Année 2002


Éolien en France : le poids de l'industrie du nucléaire

Univers Nature, 30 octobre 2002

[Mise en ligne le 31/10/2002]

AREVA, le leader mondial du nucléaire, a adhéré au SER (syndicat des énergies renouvelables) le 10 octobre 2002, rejoignant ainsi des sociétés telle que EDF, BP, Gaz de France, Shell et Total-Fina-Elf.

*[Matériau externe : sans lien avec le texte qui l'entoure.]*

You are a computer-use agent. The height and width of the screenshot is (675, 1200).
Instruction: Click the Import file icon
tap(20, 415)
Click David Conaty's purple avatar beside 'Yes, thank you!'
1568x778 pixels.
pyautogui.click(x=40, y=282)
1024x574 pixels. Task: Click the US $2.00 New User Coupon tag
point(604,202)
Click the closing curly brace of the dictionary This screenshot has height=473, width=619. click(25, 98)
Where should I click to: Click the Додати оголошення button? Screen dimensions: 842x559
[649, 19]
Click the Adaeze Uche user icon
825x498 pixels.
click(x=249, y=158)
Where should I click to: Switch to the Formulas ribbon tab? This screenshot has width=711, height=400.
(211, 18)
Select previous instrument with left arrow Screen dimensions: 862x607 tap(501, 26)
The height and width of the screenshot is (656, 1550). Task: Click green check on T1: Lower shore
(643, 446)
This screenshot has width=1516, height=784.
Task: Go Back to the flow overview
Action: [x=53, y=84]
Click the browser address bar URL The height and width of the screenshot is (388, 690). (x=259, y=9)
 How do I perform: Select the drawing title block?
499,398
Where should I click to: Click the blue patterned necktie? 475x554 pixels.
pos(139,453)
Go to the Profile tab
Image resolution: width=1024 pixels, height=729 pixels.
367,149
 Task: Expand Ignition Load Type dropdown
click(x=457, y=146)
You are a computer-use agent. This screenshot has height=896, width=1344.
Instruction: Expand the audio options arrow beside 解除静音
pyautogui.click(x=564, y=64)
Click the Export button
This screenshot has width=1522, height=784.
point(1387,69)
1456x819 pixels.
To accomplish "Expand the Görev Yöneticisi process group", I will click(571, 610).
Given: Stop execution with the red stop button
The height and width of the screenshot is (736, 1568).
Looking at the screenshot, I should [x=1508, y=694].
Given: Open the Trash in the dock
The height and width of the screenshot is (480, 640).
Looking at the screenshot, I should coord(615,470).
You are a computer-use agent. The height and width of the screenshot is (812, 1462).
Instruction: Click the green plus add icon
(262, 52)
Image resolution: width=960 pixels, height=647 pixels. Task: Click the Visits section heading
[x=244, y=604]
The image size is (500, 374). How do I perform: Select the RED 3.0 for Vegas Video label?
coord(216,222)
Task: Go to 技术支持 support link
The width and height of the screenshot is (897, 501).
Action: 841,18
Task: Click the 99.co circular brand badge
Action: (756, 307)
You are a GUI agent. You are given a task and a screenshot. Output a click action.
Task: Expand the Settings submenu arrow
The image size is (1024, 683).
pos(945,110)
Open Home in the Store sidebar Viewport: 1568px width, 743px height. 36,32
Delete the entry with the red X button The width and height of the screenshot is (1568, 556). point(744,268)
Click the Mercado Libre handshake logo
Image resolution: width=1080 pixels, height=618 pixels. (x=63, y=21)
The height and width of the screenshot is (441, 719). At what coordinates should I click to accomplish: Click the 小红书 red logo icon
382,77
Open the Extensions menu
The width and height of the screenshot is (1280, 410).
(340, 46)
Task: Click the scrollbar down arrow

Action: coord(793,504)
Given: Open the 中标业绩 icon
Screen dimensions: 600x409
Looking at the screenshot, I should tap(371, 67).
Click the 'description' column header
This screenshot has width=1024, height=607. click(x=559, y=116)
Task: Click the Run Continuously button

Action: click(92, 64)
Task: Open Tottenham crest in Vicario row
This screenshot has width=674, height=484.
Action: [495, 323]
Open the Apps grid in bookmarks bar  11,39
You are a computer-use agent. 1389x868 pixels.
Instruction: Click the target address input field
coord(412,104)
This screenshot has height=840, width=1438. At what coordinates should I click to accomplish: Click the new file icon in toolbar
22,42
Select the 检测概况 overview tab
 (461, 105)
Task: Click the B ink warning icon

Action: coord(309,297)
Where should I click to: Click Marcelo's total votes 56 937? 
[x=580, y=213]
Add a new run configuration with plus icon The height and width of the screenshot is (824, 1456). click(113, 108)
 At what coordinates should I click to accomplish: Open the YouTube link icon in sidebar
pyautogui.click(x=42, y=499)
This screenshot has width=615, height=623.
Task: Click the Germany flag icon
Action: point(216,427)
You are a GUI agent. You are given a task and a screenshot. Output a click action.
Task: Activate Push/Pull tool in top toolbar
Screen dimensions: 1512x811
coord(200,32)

Né en septembre 2001, du regroupement de la Cogema, du constructeur de réacteurs nucléaires Framatone et du fabricant de composants électroniques FCI, AREVA revendique la 1ère place mondiale en matière de nucléaire et est le seul fabricant français d'éoliennes de grande puissance grâce à sa filiale Jeumont S.A. Dans son communiqué, AREVA estime que son adhésion au "...SER illustre la volonté d'un leader mondial des produits et services aux compagnies électriques de jouer pleinement son rôle dans l'élaboration du mix énergétique français et notamment dans le développement de l'industrie éolienne."

Toutefois, lorsque l'on compare les chiffres du développement et de la production éolienne de la France par rapport à ses voisins, on peut s'interroger sur la réelle volonté du géant du nucléaire en matière de développement de l'industrie éolienne. En effet, des pays proches (au niveau géographique, développement économique et surface) comme l'Allemagne, l'Espagne, l'Italie et le Royaume-Uni sont très loin devant la France, en matière de production d'énergie à partir du vent. Ainsi, le Royaume-Uni, qui a la puissance éolienne installée la plus faible des 4 pays cités, dispose d'un parc de 474 MW, pendant que la France culmine laborieusement à 94 MW. Côté développement, les chiffres démontrent également l'absence de volonté française avec seulement 15 MW installés en 2001 tandis que les anglais en installaient 65 MW.

Au final, dans l'Union Européenne, la France pointe en 12ème position des producteurs d'énergie éolienne, devant la Finlande, la Belgique et le Luxembourg. À l'opposé, Allemagne et Espagne sont en pôle position avec respectivement 8750 MW et 3660 MW installés fin 2001 et une croissance annuelle du parc supérieure à 40%.

Pour définir un ordre de grandeur, les 14827 MW de capacité de production des 3 premiers pays européens en éolien (Allemagne, Espagne et Danemark) sont équivalent à 14 réacteurs nucléaires de 1300 MW (puissance des derniers réacteurs mis en service en France), mais... sans les déchets radioactifs dont on ne sait que faire, le risque d'accident, les lignes à haute tension et le démantèlement des unités de production au coût vertigineux.

Mis à part l'aspect énergétique, l'enjeu industriel n'est pas neutre et les industriels danois, espagnols et allemands confirment l'engagement de leur pays en monopolisant le marché de la production d'éolienne. Le danois Vestas, premier constructeur mondial avec 858 MW vendus en 2000, génère un chiffre d'affaire de 858 millions d'euros et 4711 emplois.